I found a few extra minutes and decided to read through an article I wrote last summer titled, From Java to Flex. I hope that isn’t as narcissistic as it sounds, but I like to continue to learn and evolve and I thought I would see how much I still agree with myself.
Well, I made it to the second paragraph before I had to disagree with myself, “… developers should be considering the adoption of Flex is the maturity of the framework.” It is hard for me to argue this point since I just blog about the Flex Immaturities. I still think Flex is worthy, and would argue that the wealth of off the shelf components for Flex makes it mature in a certain way. The API’s are somewhat immature, but so many “UI Frameworks” don’t offer any real component library, so this is a big help in Flex.

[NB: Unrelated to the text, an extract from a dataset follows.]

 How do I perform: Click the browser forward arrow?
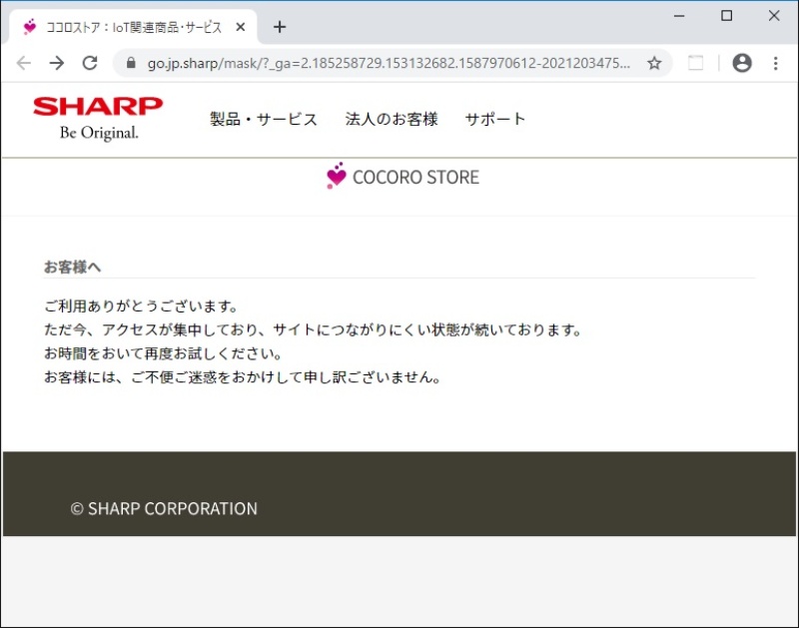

I did a decent little review on LCDS. Since writing the article, Adobe open sourced BlazeDS, which was an important step to give the community another open source option for remoting with Java backends. BlazeDS does breakdown with any large scale push deployment, but this was still an important step forward.
Another thing that stands out is that I have the standard Adobe pitch in there that ActionScript is ECMAScript. I have since concluded that this a silly pitch. All I can figure on is that it feeds Adobe’s marketing claim on the large number of people who know their programming language (i.e. because they include all the JavaScript developers). I think they should scrap this and start making the language better with abstracts and private constructors.
I don’t spend much time on AIR in the article. I do see that AIR can have value, but I still see it as a weird fit for so many applications. I guess I just don’t see it as much of a game changer as Adobe does. I kind of like David Heinemeir Hansson’s take, You’re Not on A Plane.
I still strongly believe that Flex is a natrual extension of Java. I am going to write a full post on that, so I wouldn’t go into that here. I guess I still really like Flex. I have seen more of its warts, but it still the best option I can find, as it offers a full suite of components essential for building enterprise applications. This seems like a trival point, but I believe it is the key. Shouldn’t all UI frameworks offer a full suite of components?